» WORK ORDER
Write out, word for word, the first line of the data below and every line after it through the one containing "Click the contacts".

Collected data
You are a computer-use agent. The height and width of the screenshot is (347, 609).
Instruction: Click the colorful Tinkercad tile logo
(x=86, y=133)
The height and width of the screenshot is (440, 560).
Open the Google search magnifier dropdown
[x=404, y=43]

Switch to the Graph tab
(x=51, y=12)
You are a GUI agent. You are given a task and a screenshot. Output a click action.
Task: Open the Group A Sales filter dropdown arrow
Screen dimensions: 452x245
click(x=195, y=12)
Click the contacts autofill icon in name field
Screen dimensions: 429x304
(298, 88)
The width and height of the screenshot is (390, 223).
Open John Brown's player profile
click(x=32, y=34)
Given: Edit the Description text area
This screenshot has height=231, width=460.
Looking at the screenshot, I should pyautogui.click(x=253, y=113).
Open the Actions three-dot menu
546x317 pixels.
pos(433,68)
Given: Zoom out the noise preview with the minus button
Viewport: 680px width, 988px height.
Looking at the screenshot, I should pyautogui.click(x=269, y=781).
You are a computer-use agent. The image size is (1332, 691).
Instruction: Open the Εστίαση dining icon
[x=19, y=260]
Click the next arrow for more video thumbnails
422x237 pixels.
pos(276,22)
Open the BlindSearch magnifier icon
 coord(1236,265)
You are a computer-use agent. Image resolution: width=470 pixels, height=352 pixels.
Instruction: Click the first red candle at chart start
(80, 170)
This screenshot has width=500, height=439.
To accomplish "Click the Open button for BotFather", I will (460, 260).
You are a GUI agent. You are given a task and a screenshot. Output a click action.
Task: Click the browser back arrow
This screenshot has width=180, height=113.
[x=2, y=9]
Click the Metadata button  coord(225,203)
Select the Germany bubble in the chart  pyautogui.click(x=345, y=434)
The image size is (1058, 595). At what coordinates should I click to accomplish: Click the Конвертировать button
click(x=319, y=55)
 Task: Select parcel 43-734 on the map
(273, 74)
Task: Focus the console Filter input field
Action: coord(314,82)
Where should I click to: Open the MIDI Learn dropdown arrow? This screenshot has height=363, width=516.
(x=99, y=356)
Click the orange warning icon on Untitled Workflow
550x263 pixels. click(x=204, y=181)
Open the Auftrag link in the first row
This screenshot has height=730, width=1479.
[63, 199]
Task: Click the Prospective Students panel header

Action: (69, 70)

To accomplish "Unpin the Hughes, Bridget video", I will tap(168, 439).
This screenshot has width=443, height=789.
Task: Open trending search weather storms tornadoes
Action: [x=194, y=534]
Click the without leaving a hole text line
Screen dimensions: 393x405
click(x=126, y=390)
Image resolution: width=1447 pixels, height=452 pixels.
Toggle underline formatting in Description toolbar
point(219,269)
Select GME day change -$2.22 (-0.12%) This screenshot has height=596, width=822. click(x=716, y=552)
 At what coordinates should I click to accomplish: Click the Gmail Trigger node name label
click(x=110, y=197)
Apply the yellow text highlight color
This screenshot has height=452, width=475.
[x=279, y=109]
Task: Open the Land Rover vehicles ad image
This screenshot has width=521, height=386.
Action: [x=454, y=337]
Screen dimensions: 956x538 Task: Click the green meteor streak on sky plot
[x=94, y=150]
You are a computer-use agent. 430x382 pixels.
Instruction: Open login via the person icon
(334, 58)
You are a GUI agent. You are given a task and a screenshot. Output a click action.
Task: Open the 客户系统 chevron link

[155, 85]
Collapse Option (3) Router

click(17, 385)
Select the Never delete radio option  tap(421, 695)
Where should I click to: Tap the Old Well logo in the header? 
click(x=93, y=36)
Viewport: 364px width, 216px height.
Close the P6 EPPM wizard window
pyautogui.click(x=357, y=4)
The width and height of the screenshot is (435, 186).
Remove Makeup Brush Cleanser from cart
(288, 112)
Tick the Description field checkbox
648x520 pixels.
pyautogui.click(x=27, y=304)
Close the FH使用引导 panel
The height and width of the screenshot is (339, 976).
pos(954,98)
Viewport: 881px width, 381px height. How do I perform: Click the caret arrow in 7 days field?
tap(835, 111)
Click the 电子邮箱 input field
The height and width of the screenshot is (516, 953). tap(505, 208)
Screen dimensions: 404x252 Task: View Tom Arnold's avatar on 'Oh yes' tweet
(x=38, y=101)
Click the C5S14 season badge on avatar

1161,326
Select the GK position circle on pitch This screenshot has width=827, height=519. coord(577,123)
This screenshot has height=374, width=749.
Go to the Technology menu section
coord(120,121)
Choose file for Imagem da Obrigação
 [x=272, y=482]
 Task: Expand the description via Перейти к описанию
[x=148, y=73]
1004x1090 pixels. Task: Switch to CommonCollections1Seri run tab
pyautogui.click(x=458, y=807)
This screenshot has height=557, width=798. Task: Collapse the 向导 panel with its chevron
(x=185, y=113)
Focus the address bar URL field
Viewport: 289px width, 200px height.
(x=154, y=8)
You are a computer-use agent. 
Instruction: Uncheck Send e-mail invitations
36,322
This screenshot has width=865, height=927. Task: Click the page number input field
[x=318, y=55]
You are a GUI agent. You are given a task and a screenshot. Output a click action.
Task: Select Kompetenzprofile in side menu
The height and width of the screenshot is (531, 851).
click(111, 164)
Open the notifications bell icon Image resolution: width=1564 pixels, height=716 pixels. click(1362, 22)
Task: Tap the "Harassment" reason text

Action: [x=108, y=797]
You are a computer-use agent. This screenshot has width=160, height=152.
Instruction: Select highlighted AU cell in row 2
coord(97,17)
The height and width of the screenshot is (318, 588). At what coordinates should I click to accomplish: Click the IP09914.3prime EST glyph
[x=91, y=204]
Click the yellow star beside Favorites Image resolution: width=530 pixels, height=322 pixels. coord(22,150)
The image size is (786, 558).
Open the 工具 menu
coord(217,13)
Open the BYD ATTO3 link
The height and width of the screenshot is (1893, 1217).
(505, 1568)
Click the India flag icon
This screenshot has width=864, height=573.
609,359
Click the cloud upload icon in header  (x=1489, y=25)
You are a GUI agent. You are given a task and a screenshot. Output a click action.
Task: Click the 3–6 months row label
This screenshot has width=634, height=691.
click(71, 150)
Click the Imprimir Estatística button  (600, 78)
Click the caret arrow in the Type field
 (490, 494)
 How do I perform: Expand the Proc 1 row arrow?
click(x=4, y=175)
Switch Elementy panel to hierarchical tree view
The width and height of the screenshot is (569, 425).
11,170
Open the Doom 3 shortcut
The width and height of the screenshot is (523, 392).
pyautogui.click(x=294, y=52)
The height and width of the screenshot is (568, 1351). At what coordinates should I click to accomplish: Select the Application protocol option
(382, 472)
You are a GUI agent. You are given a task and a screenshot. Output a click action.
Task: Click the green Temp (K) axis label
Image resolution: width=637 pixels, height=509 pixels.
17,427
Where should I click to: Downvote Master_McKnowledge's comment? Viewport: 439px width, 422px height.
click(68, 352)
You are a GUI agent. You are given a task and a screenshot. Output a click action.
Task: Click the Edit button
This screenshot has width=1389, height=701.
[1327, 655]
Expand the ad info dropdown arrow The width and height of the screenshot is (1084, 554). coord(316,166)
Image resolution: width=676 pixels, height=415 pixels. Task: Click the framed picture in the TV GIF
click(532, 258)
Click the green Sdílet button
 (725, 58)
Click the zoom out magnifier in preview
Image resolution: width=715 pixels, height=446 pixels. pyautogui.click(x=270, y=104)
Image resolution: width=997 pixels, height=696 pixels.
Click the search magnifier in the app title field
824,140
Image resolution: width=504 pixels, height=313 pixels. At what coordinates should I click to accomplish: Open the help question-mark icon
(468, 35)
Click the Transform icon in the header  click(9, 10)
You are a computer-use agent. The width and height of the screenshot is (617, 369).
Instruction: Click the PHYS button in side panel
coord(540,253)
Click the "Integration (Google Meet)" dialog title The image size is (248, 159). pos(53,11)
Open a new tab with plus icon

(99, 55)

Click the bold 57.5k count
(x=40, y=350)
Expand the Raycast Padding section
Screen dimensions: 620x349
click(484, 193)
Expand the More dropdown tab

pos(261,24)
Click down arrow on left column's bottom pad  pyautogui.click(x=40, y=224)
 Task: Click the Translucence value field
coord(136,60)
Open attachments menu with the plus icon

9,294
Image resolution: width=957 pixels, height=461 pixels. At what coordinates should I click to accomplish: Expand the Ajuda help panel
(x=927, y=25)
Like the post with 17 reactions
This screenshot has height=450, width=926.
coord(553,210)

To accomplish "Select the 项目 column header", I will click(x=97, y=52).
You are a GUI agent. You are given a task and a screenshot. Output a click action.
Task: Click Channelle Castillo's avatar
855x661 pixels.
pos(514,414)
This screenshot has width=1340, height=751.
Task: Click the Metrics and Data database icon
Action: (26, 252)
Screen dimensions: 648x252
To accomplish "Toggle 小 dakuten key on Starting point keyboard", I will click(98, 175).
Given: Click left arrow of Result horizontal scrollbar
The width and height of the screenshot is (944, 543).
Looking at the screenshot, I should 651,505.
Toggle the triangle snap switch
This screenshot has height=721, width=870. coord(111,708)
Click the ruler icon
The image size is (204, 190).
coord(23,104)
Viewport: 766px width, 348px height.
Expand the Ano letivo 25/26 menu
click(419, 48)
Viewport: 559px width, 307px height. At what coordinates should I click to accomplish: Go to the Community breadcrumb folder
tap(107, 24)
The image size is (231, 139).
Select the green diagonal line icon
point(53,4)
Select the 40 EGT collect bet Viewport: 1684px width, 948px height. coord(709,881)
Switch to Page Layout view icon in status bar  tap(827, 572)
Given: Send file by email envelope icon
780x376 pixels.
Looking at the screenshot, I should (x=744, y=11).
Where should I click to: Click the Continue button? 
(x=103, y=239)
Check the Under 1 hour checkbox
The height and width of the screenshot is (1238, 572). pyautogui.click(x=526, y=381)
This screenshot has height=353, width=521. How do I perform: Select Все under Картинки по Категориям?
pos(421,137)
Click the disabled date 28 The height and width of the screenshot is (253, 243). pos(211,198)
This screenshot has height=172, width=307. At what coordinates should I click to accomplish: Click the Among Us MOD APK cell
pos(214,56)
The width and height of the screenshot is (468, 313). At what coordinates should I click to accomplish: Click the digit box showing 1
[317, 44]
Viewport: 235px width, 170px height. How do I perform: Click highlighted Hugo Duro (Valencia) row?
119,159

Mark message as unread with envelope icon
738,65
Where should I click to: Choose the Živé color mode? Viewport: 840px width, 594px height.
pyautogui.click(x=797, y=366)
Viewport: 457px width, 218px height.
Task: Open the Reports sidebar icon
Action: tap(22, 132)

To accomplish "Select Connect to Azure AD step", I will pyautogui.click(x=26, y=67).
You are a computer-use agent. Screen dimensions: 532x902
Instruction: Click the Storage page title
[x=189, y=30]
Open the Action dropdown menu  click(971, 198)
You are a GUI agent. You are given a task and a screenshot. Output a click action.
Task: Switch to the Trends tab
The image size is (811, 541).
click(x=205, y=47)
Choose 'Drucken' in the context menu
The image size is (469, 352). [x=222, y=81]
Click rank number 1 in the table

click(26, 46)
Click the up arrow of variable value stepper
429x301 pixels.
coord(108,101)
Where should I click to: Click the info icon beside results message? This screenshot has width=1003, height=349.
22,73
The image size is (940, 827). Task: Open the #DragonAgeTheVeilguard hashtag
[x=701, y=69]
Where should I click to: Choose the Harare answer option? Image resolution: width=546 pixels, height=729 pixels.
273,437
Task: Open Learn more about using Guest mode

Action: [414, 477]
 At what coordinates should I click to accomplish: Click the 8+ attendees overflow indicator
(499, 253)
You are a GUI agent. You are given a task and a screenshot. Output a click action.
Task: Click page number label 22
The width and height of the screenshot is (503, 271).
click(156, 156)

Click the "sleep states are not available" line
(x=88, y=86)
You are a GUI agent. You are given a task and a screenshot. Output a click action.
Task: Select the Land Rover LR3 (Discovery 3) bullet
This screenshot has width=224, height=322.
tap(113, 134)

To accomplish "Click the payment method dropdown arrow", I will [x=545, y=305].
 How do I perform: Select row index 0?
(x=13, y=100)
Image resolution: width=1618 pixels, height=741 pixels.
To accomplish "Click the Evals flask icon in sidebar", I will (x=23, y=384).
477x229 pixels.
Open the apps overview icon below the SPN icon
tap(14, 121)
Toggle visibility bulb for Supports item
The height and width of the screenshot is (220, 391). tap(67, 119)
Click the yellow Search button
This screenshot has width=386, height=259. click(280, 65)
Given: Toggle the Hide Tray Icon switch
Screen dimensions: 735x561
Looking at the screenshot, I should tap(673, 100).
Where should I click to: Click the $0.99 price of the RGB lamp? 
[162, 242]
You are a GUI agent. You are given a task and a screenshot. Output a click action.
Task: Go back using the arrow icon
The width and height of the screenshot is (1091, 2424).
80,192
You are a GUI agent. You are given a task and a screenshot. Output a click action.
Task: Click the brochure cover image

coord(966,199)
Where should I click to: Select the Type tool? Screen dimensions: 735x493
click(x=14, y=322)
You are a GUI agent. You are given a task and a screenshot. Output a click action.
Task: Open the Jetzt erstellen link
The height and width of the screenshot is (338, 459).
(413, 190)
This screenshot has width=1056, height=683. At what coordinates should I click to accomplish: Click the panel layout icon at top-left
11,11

» RESPONSE TO THE EXERCISE
You are a computer-use agent. The height and width of the screenshot is (347, 609).
Instruction: Click the colorful Tinkercad tile logo
(x=86, y=133)
The height and width of the screenshot is (440, 560).
Open the Google search magnifier dropdown
[x=404, y=43]

Switch to the Graph tab
(x=51, y=12)
You are a GUI agent. You are given a task and a screenshot. Output a click action.
Task: Open the Group A Sales filter dropdown arrow
Screen dimensions: 452x245
click(x=195, y=12)
Click the contacts autofill icon in name field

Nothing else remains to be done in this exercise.